Radiofrequency ablation for hepatocellular carcinoma can be affected by a variety of factors. Rapid progression and metastasis of residual tumors can often been observed after insufficient ablation. However, there are few studies on the biological characteristics of residual tumors such as invasion and metastasis after incomplete ablation, and the mechanism involved in this process has not been clearly understood. We found that there was pyroptosis phenomenon in the marginal tumor tissues affected by sublethal hyperthermia. In addition, the proportion of pyroptotic cells was significantly higher than that in unablated tumor tissues. Based on the results, we propose the hypothesis that sublethal hyperthermia activates GSDMD-mediated pyroptosis pathway, increases the release of IL-1β, changes the inflammatory microenvironment of tumor, and induces epithelial-mesenchymal transformation during radiofrequency ablation. It can promote the invasion and metastasis of residual cancer cells by the mechanism. Furthermore, it can effectively reduce the progress of residual cancer after incomplete ablation by inhibiting the expression of GSDMD. The study will investigate the expression level of important molecules related to pyroptosis and epithelial-mesenchymal transformation and the correlation between them by using the incomplete ablation hepatoma model and hepatoma cell lines with shRNA silencing GSDMD expression based on the experiments of molecule, cells and animal. This study will provide a new theoretical basis for revealing the new mechanism of invasion and metastasis of residual cancer after incomplete ablation and improving the clinical efficacy of hepatocellular carcinoma.

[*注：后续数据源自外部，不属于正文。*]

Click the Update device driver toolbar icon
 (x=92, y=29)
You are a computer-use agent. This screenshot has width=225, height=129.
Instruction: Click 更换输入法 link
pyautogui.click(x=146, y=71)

射频消融治疗肝癌时会受到各种因素影响，由于消融不足可导致残余肿瘤快速进展、转移。但是，有关不完全消融后残癌侵袭转移的研究极少，该过程所涉及的机制尚不清楚。我们研究发现在消融边缘亚致死性高温区肿瘤组织中存在焦亡现象，焦亡细胞比例明显高于未消融的瘤组织。据此我们提出假说：射频消融治疗肝癌时亚致死性高温激活了GSDMD介导的细胞焦亡通路，引起IL-1β释放增加，肿瘤炎性微环境发生改变，诱发了上皮-间质转化，进而促进残癌细胞的侵袭转移，通过抑制GSDMD表达可以有效降低不完全消融后残癌的进展。本研究拟从动物、细胞和分子水平，通过小鼠肝癌不完全消融模型、体外模拟消融所致的亚高温、建立shRNA沉默GSDMD表达的肝癌细胞系，检测残癌组织和体外肝癌细胞中焦亡关键分子及上皮-间质转化相关分子的表达情况及两者之间表达的相关性。本研究将为揭示消融后残癌侵袭转移的新机制以及提高肝癌临床疗效提供新的理论依据。

本研究通过用亚致死性高温（43℃）水浴加热肝癌细胞的方式，模拟热消融时残余肿瘤受到的热损伤。实验分为4组：37℃水浴组、GSDMD—37℃水浴组、43℃水浴组、GSDMD—43℃水浴组。Transwell实验和划痕实验检测细胞侵袭迁移能力。RT-PCR和Western blot检测细胞中焦亡关键分子（GSDMD、Caspase-1、IL-1β）及EMT相关分子（E-cadherin、N-cadherin、Vimentin）表达情况，分析两者之间表达的相关性与细胞侵袭迁移能力的关系。在体观察小鼠亚致死性高温处理的人肝癌细胞接种后肿瘤长径变化。结果发现亚致死性高温能够抑制人肝癌细胞的增殖、迁移及侵袭能力，并不诱导其发生EMT样改变；沉默GSDMD介导的细胞焦亡能够抑制EMT，从而抑制人肝癌细胞的增殖、迁移及侵袭能力；受亚致死性高温影响的残癌组织生长速度与正常肝癌组织生长速度无显著差异。因此，介于GSDMD在细胞焦亡中的作用，可针对肿瘤侵袭转移作用，为肿瘤治疗提供新的靶点，为相关临床药物的研发提供新的思路。